> [Task directions]
Can you write out the excerpt on the Essenes again, starting with "Historical accounts by" and going on through "priesthood of Zadok.", swapping "Essenes" for "Therapeutae"?

> [Selected extract]
.....

So, we have evidence that the practice was longstanding throughout the history of the Roman Empire, and that it continued even when legally prohibited. We also see that self-castration was viewed as the “crime” of “self-murder,” even if the victim/perpetrator survived. The reader may remember that “authentein” in the Greek literature of the apostle Paul’s day meant: being “one’s own murderer,” or the “perpetrator of a crime.” It could also mean one who supported this kind of action.

Historical accounts by Philo of Alexandria, Flavius Josephus and Pliny the Elder share compelling evidence that the asceticism of the Cybele cult strongly influenced the beliefs and practices of a sect within Judaism known as the Essenes. Specifically, the Essenes encouraged celibacy, fasted from wine and rich foods, and believed that their denial of the body and its passions granted them access to special revelation knowledge (gnosis) from God. After fasting from all bodily indulgences (sex, food and sleep) they would receive what they called the secret allegorical meanings behind Mosaic Law. They considered themselves to be “teachers of the law,” and they supported this claim by tracing “endless genealogies” of their leaders, allegedly back to the priesthood of Zadok.

.....

> [Data shown]
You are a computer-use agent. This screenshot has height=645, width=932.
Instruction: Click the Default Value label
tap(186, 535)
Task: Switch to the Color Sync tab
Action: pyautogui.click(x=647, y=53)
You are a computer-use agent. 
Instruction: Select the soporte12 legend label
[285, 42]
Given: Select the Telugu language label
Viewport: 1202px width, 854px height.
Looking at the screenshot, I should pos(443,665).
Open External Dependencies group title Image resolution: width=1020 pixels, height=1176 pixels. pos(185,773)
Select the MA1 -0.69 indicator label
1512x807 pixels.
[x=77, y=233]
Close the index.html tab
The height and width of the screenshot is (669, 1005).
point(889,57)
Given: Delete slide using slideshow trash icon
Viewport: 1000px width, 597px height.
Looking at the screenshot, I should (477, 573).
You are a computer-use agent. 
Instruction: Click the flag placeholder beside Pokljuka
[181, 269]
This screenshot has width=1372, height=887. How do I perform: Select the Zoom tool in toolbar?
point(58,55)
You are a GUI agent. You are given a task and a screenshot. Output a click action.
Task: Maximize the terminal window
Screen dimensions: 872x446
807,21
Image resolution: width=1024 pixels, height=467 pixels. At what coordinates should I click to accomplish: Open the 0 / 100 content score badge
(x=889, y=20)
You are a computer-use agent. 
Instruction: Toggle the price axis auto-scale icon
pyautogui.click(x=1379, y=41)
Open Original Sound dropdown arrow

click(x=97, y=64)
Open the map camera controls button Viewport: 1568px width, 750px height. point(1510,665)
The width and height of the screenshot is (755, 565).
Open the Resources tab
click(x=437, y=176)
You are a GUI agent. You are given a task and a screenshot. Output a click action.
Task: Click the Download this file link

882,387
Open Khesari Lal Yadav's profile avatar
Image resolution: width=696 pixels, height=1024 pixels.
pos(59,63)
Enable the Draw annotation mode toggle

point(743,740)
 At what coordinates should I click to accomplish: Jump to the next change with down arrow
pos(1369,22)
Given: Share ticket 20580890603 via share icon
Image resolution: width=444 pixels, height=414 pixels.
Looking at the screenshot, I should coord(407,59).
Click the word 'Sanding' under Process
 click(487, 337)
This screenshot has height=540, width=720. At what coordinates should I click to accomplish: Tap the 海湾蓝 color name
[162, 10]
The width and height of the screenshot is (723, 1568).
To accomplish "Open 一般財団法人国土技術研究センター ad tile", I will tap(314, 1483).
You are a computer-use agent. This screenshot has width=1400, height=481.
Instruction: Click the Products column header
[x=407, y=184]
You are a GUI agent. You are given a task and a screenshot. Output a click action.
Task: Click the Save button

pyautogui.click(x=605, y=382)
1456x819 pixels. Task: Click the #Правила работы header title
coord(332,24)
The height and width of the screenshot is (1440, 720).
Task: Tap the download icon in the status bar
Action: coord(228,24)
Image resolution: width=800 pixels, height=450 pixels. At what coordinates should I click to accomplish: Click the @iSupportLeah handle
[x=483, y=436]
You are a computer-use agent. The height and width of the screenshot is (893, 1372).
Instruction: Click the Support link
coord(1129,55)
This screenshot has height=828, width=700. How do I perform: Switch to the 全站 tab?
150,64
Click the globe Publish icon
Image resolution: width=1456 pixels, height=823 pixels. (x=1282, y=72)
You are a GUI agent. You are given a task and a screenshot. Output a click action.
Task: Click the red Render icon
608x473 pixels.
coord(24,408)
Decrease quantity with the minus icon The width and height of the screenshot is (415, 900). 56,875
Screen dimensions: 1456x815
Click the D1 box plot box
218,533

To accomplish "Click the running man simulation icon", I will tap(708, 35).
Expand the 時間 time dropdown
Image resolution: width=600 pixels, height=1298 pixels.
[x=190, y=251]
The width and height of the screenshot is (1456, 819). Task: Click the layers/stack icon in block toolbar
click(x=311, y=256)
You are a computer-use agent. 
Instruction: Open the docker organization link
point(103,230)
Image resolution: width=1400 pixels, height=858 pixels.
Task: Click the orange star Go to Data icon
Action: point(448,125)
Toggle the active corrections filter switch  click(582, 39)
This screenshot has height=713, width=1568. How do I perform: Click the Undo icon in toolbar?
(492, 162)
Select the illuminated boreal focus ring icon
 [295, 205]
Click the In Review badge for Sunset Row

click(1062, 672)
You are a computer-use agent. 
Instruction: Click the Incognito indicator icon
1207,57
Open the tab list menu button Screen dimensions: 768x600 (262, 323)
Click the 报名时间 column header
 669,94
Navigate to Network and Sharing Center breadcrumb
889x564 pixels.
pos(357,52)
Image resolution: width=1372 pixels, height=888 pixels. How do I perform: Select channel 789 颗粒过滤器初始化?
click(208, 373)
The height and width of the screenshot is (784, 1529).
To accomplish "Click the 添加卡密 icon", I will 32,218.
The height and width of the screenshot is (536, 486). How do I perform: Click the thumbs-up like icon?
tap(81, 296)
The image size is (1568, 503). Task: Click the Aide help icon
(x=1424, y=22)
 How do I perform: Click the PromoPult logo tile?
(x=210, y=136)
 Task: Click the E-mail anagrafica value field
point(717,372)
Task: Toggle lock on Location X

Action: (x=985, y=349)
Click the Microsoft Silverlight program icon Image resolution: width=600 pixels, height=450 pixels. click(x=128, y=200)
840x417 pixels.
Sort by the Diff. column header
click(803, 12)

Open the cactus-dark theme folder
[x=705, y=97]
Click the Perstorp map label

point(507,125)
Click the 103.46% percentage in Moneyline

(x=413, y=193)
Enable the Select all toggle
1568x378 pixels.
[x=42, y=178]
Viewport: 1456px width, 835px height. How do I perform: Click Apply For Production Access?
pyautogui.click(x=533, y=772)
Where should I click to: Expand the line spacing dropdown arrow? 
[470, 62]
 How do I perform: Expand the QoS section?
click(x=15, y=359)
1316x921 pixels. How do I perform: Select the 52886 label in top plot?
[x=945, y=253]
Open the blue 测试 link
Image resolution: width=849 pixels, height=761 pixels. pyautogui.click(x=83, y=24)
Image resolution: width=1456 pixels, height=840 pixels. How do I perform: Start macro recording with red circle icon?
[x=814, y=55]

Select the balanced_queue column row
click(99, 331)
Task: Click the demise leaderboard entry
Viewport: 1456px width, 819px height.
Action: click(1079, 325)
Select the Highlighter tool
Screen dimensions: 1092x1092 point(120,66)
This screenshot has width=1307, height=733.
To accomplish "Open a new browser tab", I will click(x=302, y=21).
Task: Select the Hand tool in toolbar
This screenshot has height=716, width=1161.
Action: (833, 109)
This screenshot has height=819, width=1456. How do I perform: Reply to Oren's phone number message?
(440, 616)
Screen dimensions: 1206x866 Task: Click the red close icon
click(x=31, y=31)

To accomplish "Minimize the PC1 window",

.....

> [Task response]
Historical accounts by Philo of Alexandria, Flavius Josephus and Pliny the Elder share compelling evidence that the asceticism of the Cybele cult strongly influenced the beliefs and practices of a sect within Judaism known as the Therapeutae. Specifically, the Therapeutae encouraged celibacy, fasted from wine and rich foods, and believed that their denial of the body and its passions granted them access to special revelation knowledge (gnosis) from God. After fasting from all bodily indulgences (sex, food and sleep) they would receive what they called the secret allegorical meanings behind Mosaic Law. They considered themselves to be “teachers of the law,” and they supported this claim by tracing “endless genealogies” of their leaders, allegedly back to the priesthood of Zadok.